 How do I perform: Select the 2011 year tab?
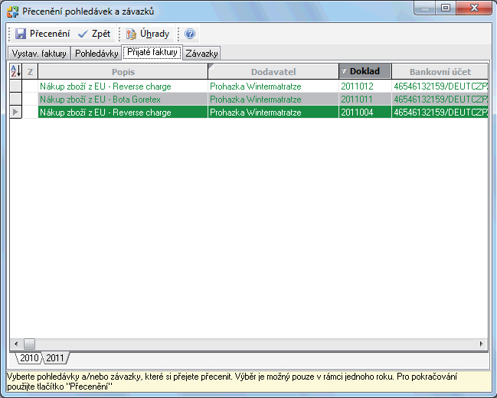pos(54,358)
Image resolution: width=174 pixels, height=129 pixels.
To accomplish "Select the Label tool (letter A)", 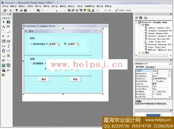I will pos(3,27).
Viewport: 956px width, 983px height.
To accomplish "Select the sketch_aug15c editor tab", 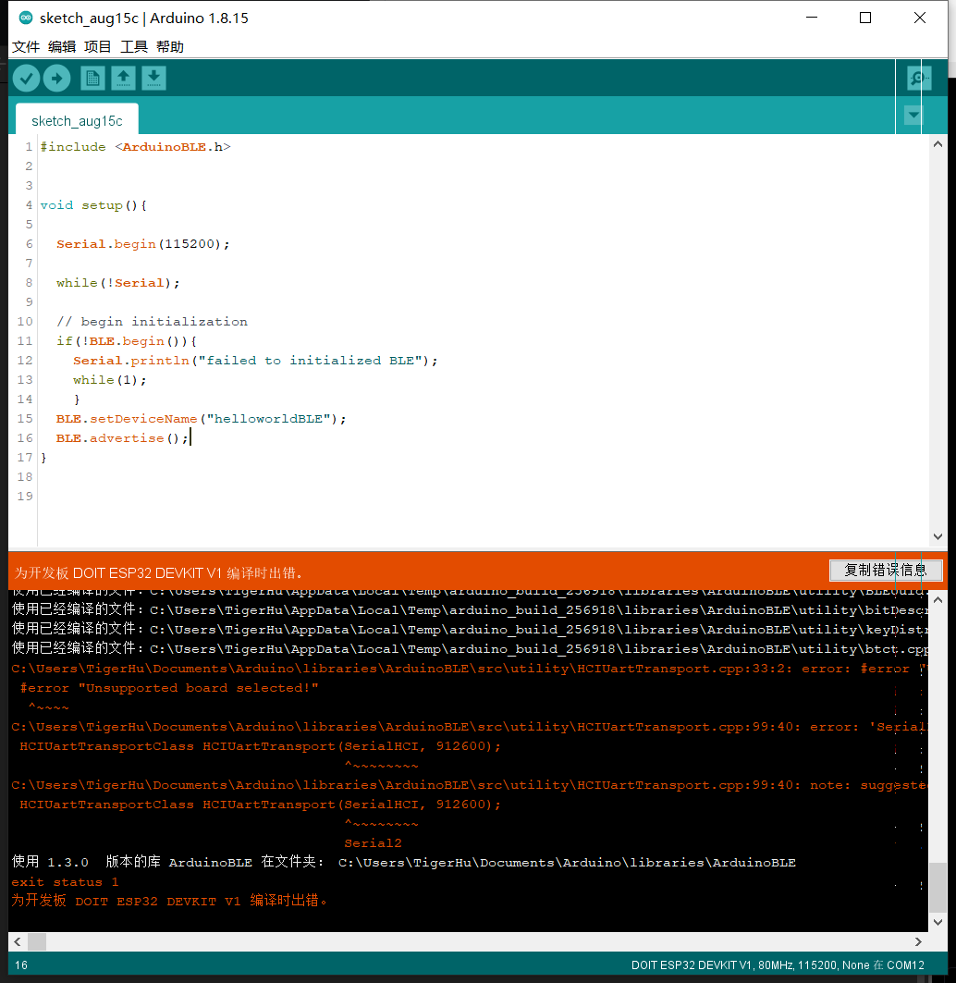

_Brief_
Exact text is required for the lines from the one with "Viewport: 956px width, 983px height." through the last line of the entries, both included. Omit pictures.

_Answer below_
Viewport: 956px width, 983px height.
To accomplish "Select the sketch_aug15c editor tab", 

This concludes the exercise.